The year is 1894, and a young girl is found dead on the snowy streets of Varbourg. Dr. Karno is called in to determine the cause of her death, but before he can examine the body, the girl's family forbids the autopsy from taking place. The only anomaly he manages to find is in the form of a mite in her nostril. Shortly after, several other dead bodies are discovered throughout the city, and Madeleine, her father, and the city commissioner must use the new science of forensic evidence to solve the mysterious cases before they all become the next victims of a deadly disease - or of a heinous murderer.

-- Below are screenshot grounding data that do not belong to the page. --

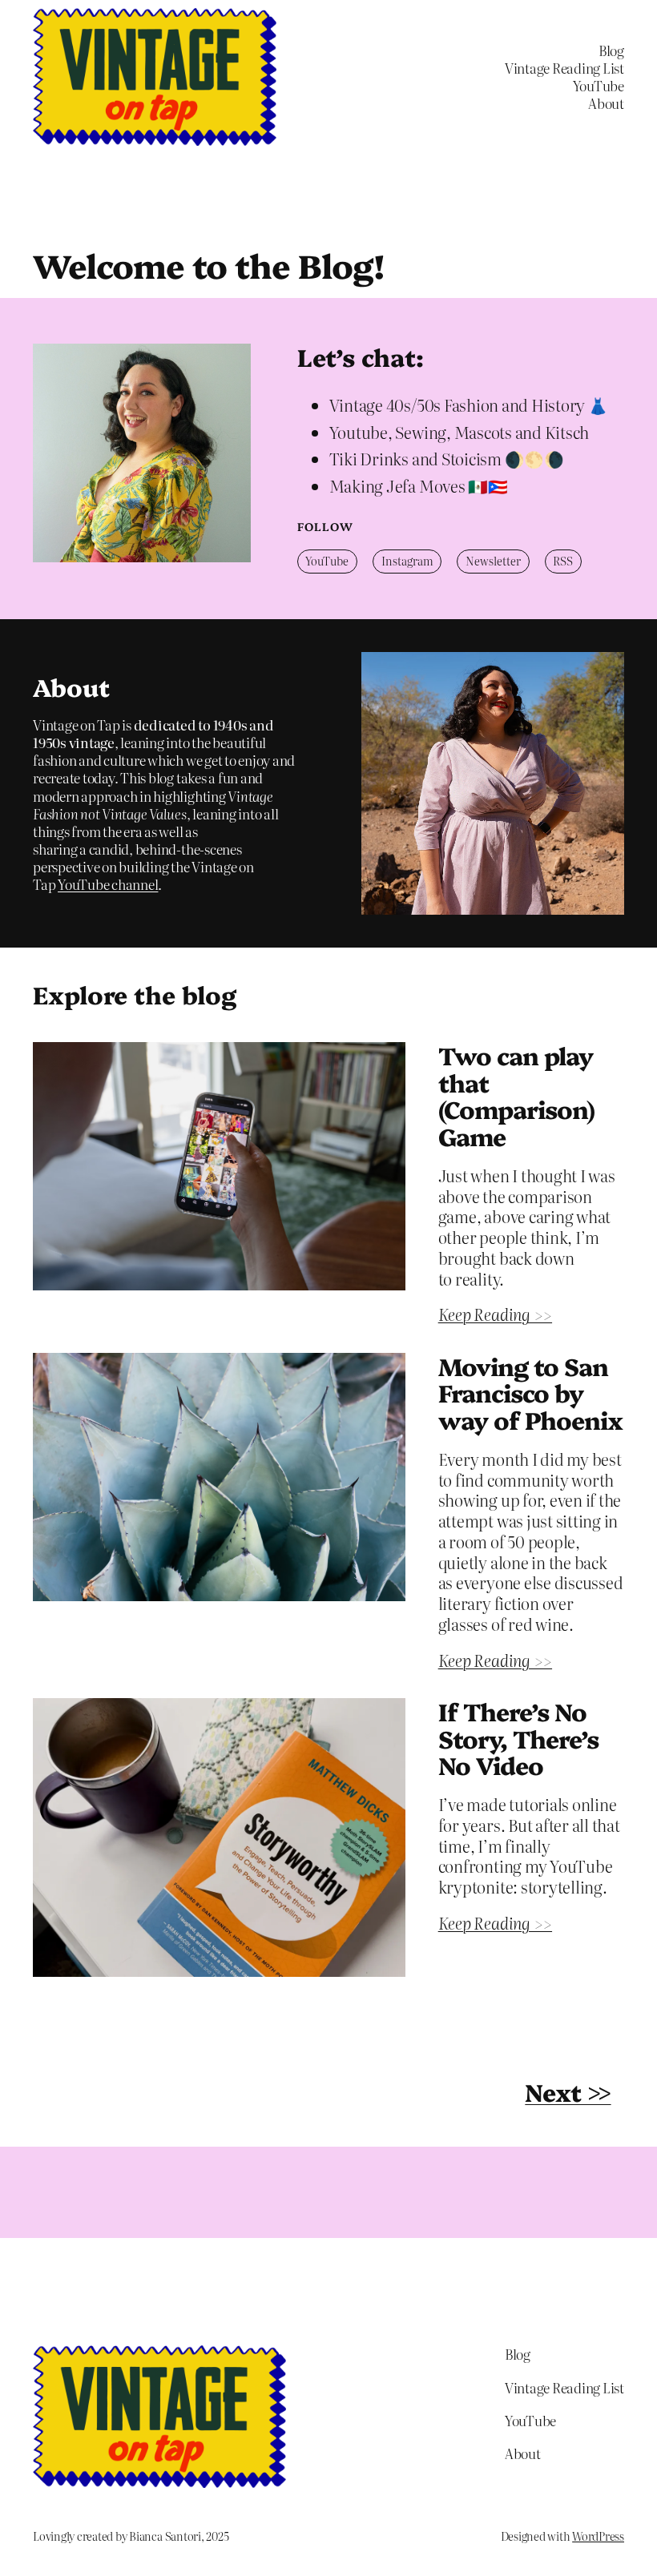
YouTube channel (108, 884)
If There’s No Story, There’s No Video (518, 1738)
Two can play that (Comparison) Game (516, 1096)
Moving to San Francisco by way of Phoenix (530, 1393)
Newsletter (493, 561)
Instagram (407, 561)
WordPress (598, 2536)
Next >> (568, 2091)
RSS (563, 561)
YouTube (327, 561)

This is a very dark historical tale/mystery following disturbed people with diseases, sexual desires, secrets, and religious delusions. Some of the occurrences within shocked me. It made me think of a historical Patricia Cornwell novel with this heroine, Maddie, as the historical Dr. Scarpetta.
It's very long ago France. Women still wear corsets. Men inherit everything. Women are NOT supposed to be doctors, let alone coroners or the like, but Maddie wants to do this above all else and a carriage accident finally provides her the chance to step into her father's shoes for a while and get in on a case involving dead bodies on ice, wolves, a convent, and nasty little mites in the nose.
And then there's a very dashing professor who suddenly has his sights on Maddie.
There were lots of twists and turns in this story. The mystery is not easy to piece together. Too many of the characters withhold information. I was kept guessing and as I said above, repeatedly shocked. The heroine is strong but not unbelievably so. She has her moments in which she's shaken by what's she witnessed--understandably. She has good intentions and a lot of drive.
I think the story lacked emotion though. There were many instances with her, her father, the professor, others, that I felt exhibited too little emotion for the situation; they were a bit too robotic. Despite this, the writing itself is stellar.
The ending didn't adequately explain some things for me. It's hard for me to convey what I mean without putting spoilers in this though. There are many things in the story that I mustn't reveal.
And to be frank, I found some things just a bit too perverted. I was saying, "Um, seriously? That's sick."
But I was entertained and I liked it enough to possibly check out the second book whenever it comes out. It truly is like a historical Dr. Scarpetta. I'd also like to add that there is a moral I appreciate: never jump to conclusions, especially if it's an assumption that someone has done wrong. Being weird does not make one a killer.